Morning Mocha – Wikipedia

The fourth stop in my morning Internet ritual is Wikipedia’s daily featured article.

I learned about Wikipedia, and thus about wikis, about a year ago, and the idea knocked my socks off. Wikipedia is a free online encyclopedia, started only in 2001, which has, this morning, 737,704 articles – that is, just short of three-quarters of a million encyclopedia entries. Now the kicker: Anyone can write, edit, or comment on a Wikipedia article. It is an encyclopedia built by the community of its readers and users.

Technically a wiki is the software that creates a web page on which anyone can edit or add content. Someone correct me if the usage is too sloppy, but to me “a wiki” then becomes a web site, organized around a theme, where anyone can create or edit content. While anyone can submit an article to Wikipedia, there is a multi-tiered, quite elaborate process to assure the quality of entries.

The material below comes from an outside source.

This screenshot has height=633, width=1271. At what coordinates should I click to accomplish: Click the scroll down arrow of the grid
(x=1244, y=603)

Consider for a moment – This is an encyclopedia to which anyone with Internet access, worldwide, can contribute. Any topic – however controversial it may be – can be covered. Now consider that if you don’t find an article on a topic, you’re invited to write one. And if you find an article where you disagree, you’re invited to make your concerns known. Now you understand why “civility” is one of the three essential principles of contributions. If you’d like to understand more about the process, you can learn how to be a Wikipedia contributor.)

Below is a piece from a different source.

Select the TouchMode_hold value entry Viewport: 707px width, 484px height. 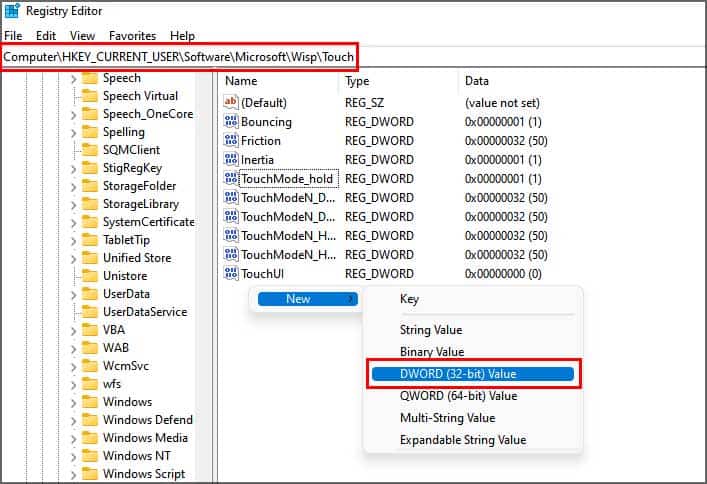coord(287,179)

If you’ve read Grow With the Flow, you know that I constantly stress the critical role of our knowledge base as a component of our effective intelligence – not a result of our intelligence, but instead an important tool that helps us act more intelligently in the world. This is from the start of Chapter 2, Cognitive Abilities Theory:

This change in our understanding has enormously optimistic implications for influencing our children’s intelligence. If achievement is part of our functional intelligence, then to some extent, just knowing more can help us be more intelligent. That’s big news…

So of course that’s one aspect of my morning stop at Wikipedia: my conviction that it isn’t only kids who should be learning something new every morning.

But the way Wikipedia is assembled – that’s a draw for me too. It’s a daily reminder of the power of collaboration and cooperation. Wikipedia isn’t written by people who always agree with each other. But they’ve built ways to co-labor and to co-operate to build something extraordinary.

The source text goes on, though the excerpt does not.